Fig. 2.

The introduction of de novo Prdm9 alleles partially rescues fertility across the species barrier. (a) The proportion of DMC1 SSDS reads originating from matched positions on the two homologs (as defined by B6 contribution between 25% and 75%) for each of the alleles (SPRT: blue, B6: orange, Humanized: purple, CAST: green) present in B6SPRTF1 hybrids harboring the wild-type Prdm9^B6 allele (B6/SPRT) or the engineered Prdm9^HUM (Hum/SPRT) and Prdm9^CAST (CAST/SPRT) alleles. (b) Overall hotspot attribution in these respective hybrids (bottom to top) using DMC1 ssDNA and H3K4Me3 ChIP sequencing peaks, colored as (a) and using gray for unattributed hotspots. (c) Mean proportion of normal autosomal synapsis (n=4), (d) testis weight (B6/SPRT, n=8; Hum/SPRT, n=10; CAST/SPRT, n=7), and (e) total sperm count (B6/SPRT, n=8; Hum/SPRT, n=10; CAST/SPRT, n=6) in the three hybrids and parental controls. Error bars show 1 SD. (f) The synapsis rate as determined by SYCP3/HORMAD2 staining, versus epididymal sperm count, are plotted for individual mice.
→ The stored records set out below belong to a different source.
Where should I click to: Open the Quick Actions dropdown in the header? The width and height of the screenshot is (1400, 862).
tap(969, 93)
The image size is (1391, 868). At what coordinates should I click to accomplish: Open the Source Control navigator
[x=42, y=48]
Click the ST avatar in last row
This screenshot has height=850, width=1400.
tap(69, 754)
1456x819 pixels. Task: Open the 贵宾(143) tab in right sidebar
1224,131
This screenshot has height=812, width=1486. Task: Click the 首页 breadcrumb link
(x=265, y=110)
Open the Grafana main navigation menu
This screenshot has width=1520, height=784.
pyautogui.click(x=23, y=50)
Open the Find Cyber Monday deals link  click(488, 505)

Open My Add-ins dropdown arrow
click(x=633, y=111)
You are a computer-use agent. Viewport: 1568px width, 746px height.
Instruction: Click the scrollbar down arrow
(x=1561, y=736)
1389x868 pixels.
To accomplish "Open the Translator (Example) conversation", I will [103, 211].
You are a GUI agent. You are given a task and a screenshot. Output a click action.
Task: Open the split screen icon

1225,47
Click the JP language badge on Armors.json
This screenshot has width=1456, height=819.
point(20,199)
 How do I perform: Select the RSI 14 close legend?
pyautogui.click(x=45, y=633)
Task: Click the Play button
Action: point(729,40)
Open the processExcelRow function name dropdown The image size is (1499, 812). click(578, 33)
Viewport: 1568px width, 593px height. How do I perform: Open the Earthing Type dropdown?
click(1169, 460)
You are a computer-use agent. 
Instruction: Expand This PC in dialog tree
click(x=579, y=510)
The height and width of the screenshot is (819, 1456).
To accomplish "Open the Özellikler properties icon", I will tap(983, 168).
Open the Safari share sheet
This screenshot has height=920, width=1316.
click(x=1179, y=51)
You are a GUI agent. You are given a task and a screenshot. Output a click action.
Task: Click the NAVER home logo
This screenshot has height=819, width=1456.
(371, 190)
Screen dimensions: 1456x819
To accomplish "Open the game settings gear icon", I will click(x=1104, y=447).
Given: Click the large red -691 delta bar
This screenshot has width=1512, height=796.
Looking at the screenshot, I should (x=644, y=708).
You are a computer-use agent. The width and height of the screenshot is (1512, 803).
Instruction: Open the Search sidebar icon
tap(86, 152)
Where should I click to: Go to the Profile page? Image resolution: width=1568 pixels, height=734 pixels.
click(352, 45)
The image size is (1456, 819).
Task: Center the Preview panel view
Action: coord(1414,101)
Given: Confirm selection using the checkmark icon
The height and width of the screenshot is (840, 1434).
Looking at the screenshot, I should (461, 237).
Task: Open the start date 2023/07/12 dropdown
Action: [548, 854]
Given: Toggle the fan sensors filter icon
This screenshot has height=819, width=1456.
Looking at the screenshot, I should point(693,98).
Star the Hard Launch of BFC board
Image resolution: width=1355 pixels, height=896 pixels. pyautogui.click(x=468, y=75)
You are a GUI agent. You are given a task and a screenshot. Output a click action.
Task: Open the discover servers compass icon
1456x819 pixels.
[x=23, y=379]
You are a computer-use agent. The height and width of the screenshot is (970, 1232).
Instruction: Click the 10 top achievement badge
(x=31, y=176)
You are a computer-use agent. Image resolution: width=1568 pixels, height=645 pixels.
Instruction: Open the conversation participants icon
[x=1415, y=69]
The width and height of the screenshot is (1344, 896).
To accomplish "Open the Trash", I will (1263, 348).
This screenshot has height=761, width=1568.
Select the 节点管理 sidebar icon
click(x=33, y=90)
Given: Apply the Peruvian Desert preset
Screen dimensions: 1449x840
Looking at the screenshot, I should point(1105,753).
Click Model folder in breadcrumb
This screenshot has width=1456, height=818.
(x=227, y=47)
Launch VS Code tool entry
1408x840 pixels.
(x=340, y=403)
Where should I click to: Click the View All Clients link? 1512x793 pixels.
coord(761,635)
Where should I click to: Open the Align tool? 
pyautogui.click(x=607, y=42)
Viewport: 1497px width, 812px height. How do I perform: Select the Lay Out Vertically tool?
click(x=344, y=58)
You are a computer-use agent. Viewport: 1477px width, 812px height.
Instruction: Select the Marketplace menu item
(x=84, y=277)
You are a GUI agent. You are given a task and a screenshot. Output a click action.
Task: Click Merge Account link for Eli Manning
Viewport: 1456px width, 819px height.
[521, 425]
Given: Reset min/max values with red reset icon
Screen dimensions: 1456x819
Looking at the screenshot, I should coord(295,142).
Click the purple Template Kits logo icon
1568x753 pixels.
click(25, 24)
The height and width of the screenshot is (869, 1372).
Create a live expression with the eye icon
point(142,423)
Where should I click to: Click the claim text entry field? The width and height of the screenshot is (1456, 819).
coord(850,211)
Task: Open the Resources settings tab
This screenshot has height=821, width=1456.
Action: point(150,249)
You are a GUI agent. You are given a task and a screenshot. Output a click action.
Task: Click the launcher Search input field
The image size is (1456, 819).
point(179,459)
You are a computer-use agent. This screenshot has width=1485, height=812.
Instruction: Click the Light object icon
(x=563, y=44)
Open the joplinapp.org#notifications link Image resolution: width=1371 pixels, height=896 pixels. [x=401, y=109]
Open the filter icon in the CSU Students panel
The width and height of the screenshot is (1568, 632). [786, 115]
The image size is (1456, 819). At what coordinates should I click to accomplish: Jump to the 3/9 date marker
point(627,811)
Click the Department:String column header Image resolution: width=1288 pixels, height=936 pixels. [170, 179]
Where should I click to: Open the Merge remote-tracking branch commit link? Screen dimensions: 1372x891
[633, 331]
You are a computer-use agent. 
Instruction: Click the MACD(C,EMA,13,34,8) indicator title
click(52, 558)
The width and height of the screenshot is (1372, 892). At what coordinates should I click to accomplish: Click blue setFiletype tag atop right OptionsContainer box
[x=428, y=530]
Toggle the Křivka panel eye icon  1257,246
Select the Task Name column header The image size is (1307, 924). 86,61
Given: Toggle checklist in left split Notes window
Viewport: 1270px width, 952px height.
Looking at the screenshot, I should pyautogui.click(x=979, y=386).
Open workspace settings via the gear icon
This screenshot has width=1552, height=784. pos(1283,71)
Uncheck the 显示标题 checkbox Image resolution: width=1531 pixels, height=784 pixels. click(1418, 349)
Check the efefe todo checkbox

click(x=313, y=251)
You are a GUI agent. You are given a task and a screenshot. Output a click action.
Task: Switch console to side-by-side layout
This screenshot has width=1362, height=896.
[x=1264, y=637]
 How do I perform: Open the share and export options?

PWDB6F1 and B6PWDF1 data are from Davies et al. (2016). An arbitrary sperm count of 2 has been given to mice with no sperm to enable the plot. (e) Morphology of representative sperm is shown for wild-type C57BL/6J mice, wild-type SPRET/EiJ mice, and the humanized hybrid, B6SPRTF1.